%%

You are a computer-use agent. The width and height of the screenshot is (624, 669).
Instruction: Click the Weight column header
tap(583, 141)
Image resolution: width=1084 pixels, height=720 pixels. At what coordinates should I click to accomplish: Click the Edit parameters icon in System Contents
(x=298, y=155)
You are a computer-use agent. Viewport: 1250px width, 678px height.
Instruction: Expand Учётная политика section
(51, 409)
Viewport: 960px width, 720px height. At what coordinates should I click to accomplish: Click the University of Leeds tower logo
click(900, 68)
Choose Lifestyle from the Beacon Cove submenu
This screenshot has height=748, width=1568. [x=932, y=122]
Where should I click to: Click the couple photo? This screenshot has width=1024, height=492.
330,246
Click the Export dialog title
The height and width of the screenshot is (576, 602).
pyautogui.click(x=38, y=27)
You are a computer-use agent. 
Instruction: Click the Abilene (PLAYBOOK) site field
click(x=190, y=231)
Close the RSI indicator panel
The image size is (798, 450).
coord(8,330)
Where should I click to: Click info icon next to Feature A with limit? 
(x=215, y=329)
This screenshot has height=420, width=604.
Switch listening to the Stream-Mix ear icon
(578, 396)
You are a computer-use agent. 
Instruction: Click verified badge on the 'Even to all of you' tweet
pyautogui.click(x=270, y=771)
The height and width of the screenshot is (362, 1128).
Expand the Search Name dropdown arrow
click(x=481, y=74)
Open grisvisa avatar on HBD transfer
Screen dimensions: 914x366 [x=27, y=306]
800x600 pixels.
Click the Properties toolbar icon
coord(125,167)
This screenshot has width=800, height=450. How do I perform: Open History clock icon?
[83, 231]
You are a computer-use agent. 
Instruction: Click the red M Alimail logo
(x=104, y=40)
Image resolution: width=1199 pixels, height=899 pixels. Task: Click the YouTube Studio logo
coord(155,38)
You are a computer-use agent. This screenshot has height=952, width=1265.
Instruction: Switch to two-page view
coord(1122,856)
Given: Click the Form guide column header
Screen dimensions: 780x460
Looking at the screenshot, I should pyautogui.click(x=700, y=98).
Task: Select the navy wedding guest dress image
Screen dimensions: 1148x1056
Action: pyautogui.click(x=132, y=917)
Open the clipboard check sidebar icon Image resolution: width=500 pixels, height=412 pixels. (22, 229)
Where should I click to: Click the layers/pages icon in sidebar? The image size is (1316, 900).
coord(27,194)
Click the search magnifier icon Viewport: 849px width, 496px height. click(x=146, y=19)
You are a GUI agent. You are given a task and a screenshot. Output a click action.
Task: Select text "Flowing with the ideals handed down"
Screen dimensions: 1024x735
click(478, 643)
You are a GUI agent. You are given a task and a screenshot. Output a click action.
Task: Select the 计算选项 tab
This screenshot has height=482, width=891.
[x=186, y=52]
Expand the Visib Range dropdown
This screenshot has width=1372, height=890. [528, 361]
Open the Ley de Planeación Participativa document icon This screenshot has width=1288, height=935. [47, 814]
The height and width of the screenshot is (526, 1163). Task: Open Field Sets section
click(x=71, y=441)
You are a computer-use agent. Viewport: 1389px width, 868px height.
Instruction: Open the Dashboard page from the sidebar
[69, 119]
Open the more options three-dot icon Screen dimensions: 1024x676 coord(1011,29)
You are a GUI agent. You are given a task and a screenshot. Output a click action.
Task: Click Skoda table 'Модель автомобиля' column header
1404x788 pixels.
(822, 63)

%%

● About this task
Word for word, copy out the records.

● Worked solution
You are a computer-use agent. The width and height of the screenshot is (624, 669).
Instruction: Click the Weight column header
tap(583, 141)
Image resolution: width=1084 pixels, height=720 pixels. At what coordinates should I click to accomplish: Click the Edit parameters icon in System Contents
(x=298, y=155)
You are a computer-use agent. Viewport: 1250px width, 678px height.
Instruction: Expand Учётная политика section
(51, 409)
Viewport: 960px width, 720px height. At what coordinates should I click to accomplish: Click the University of Leeds tower logo
click(900, 68)
Choose Lifestyle from the Beacon Cove submenu
This screenshot has height=748, width=1568. [x=932, y=122]
Where should I click to: Click the couple photo? This screenshot has width=1024, height=492.
330,246
Click the Export dialog title
The height and width of the screenshot is (576, 602).
pyautogui.click(x=38, y=27)
You are a computer-use agent. 
Instruction: Click the Abilene (PLAYBOOK) site field
click(x=190, y=231)
Close the RSI indicator panel
The image size is (798, 450).
coord(8,330)
Where should I click to: Click info icon next to Feature A with limit? 
(x=215, y=329)
This screenshot has height=420, width=604.
Switch listening to the Stream-Mix ear icon
(578, 396)
You are a computer-use agent. 
Instruction: Click verified badge on the 'Even to all of you' tweet
pyautogui.click(x=270, y=771)
The height and width of the screenshot is (362, 1128).
Expand the Search Name dropdown arrow
click(x=481, y=74)
Open grisvisa avatar on HBD transfer
Screen dimensions: 914x366 [x=27, y=306]
800x600 pixels.
Click the Properties toolbar icon
coord(125,167)
This screenshot has width=800, height=450. How do I perform: Open History clock icon?
[83, 231]
You are a computer-use agent. 
Instruction: Click the red M Alimail logo
(x=104, y=40)
Image resolution: width=1199 pixels, height=899 pixels. Task: Click the YouTube Studio logo
coord(155,38)
You are a computer-use agent. This screenshot has height=952, width=1265.
Instruction: Switch to two-page view
coord(1122,856)
Given: Click the Form guide column header
Screen dimensions: 780x460
Looking at the screenshot, I should pyautogui.click(x=700, y=98).
Task: Select the navy wedding guest dress image
Screen dimensions: 1148x1056
Action: pyautogui.click(x=132, y=917)
Open the clipboard check sidebar icon Image resolution: width=500 pixels, height=412 pixels. (22, 229)
Where should I click to: Click the layers/pages icon in sidebar? The image size is (1316, 900).
coord(27,194)
Click the search magnifier icon Viewport: 849px width, 496px height. click(x=146, y=19)
You are a GUI agent. You are given a task and a screenshot. Output a click action.
Task: Select text "Flowing with the ideals handed down"
Screen dimensions: 1024x735
click(478, 643)
You are a GUI agent. You are given a task and a screenshot. Output a click action.
Task: Select the 计算选项 tab
This screenshot has height=482, width=891.
[x=186, y=52]
Expand the Visib Range dropdown
This screenshot has width=1372, height=890. [528, 361]
Open the Ley de Planeación Participativa document icon This screenshot has width=1288, height=935. [47, 814]
The height and width of the screenshot is (526, 1163). Task: Open Field Sets section
click(x=71, y=441)
You are a computer-use agent. Viewport: 1389px width, 868px height.
Instruction: Open the Dashboard page from the sidebar
[69, 119]
Open the more options three-dot icon Screen dimensions: 1024x676 coord(1011,29)
You are a GUI agent. You are given a task and a screenshot. Output a click action.
Task: Click Skoda table 'Модель автомобиля' column header
1404x788 pixels.
(822, 63)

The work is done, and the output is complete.